The Data Analytics Reference Stack release

The Data Analytics Reference Stack (DARS) provides developers and enterprises a straightforward, highly optimized software stack for storing and processing large amounts of data. More detail is available on the DARS architecture and performance benchmarks.

The Data Analytics Reference Stack provides two pre-built Docker images, available on Docker Hub:

We recommend you view the latest component versions for each image in the README found in the DARS repository. Because Clear Linux OS is a rolling distribution, the package version numbers in the Clear Linux OS-based containers may not be the latest released by Clear Linux OS.

Note

The Data Analytics Reference Stack is a collective work, and each piece of software within the work has its own license. Please see the terms of use for more details about licensing and usage of the Data Analytics Reference Stack.

Using the Docker Images

To immediately start using the latest stable DARS images, pull directly from Docker Hub. For this tutorial we’ll use the Dars with MKL version of the stack.

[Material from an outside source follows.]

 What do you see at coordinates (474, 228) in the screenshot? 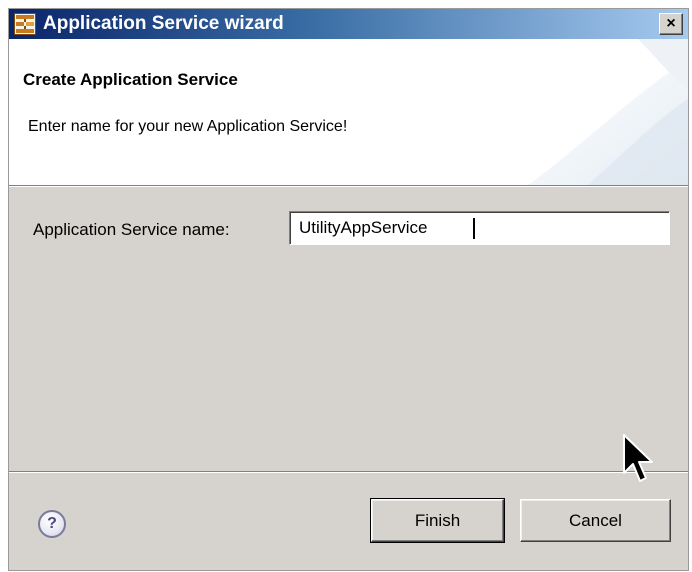
I see `text-caret` at bounding box center [474, 228].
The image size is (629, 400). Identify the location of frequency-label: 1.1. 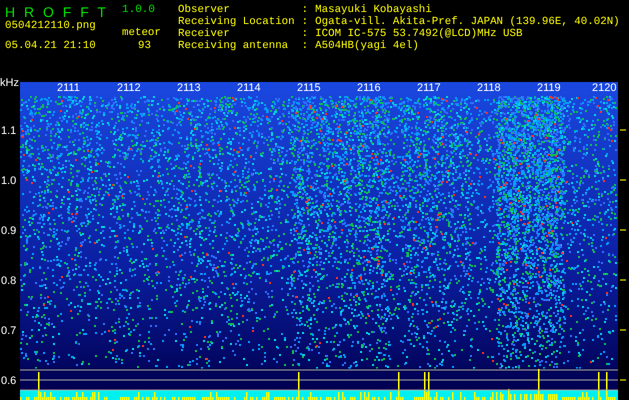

Once you have downloaded the image, you can run it with

docker run -it --ulimit nofile=1000000:1000000 --name mkl <name of image>

This will launch the image and drop you into a bash shell inside the container. You will see output similar to the following:

root@fd5155b89857 /root # spark-shell
spark-shell
Config directory: /usr/share/defaults/spark/
Welcome to
  ____              __
 / __/__  ___ _____/ /__
 _\ \/ _ \/ _ `/ __/  '_/
/___/ .__/\_,_/_/ /_/\_\   version 2.4.0
   /_/

Using Scala version 2.12.7 (OpenJDK 64-Bit Server VM, Java 1.8.0-internal)
Type in expressions to have them evaluated.
Type :help for more information.

scala>

The –ulimit nofile parameter is currently required in order to increase the number of open files opened at certain point by the spark engine.

Building DARS Images

If you choose to build your own DARS container images, you can customize them as needed. Use the provided Dockerfile as a baseline. To construct images with Clear Linux OS, start with a Clear Linux OS development platform that has the containers-basic-dev bundle installed. Learn more about bundles and installing them by using swupd.

First, clone the DARS repository from GitHub.

git clone https://github.com/clearlinux/dockerfiles/tree/master/stacks/dars -b master

Then, inside the DARS directory, run make to build OpenBLAS and MKL images, and run make baseline to build the baseline CentOS image. Depending on the system, it may take a while to finish building. Once completed, check the resulting images with Docker

docker images | grep dars

You can use any of the resulting images to launch fully functional containers. If you need to customize the containers, you can edit the provided Dockerfile.